• 7 •
Hey. Hat super lange gedauert, ich weiß. Es waren Ferien und ich war bei meiner Familie in England :)
Aber 23 Uhr ist eine perfekte Zeit zum Uploaden, nicht wahr?
Louis
Ich hasste ihn. Harry war nervig, arrogant und egoistisch. Und es machte ihn nicht im Geringsten sympathischer, dass ich allein in diesen zwei Stunden Ethik herausfinden musste, dass er klug war. Er war nicht nur klug, er war geradezu brillant.

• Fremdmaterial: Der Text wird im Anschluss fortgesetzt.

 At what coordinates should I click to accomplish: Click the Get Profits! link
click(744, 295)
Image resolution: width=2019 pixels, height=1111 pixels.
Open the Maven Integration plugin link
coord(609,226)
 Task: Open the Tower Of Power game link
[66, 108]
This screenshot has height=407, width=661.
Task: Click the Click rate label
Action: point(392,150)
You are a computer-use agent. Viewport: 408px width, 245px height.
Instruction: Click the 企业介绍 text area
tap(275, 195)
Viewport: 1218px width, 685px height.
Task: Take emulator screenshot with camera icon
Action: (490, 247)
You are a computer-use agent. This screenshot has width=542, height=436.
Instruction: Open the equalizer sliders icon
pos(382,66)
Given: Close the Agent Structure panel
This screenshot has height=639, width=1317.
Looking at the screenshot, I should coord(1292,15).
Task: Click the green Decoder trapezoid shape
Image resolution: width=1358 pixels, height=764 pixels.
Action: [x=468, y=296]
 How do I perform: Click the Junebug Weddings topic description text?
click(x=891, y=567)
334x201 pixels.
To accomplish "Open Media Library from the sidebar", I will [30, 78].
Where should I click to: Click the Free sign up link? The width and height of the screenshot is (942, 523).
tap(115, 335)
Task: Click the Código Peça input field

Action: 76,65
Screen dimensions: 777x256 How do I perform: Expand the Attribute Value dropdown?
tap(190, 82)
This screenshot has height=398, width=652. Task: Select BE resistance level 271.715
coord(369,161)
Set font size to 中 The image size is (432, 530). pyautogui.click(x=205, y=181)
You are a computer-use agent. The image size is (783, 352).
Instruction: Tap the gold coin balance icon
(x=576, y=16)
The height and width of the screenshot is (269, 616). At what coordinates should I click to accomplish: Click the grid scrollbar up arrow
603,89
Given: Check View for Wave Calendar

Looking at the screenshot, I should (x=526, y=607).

Und ein winziger Teil von mir bewunderte das. Er beneidete ihn ehrlich darum.
Aber dann war da der Rest von mir, der meinen Hass herausschrie. Und dieser Teil gönnte Harry keinen Neid und erst recht keine Bewunderung. Also machte ich es mir einfach; er war nicht brilliant. Er war ein eingebildeter Streber.
»Kannst du vielleicht mal ein bisschen langsamer machen?«, fuhr ich ihn an, während wir unsere Schulsachen einpackten – beziehungweise hatte er schon längst eingepackt und wartete jetzt mehr oder weniger geduldig auf mich.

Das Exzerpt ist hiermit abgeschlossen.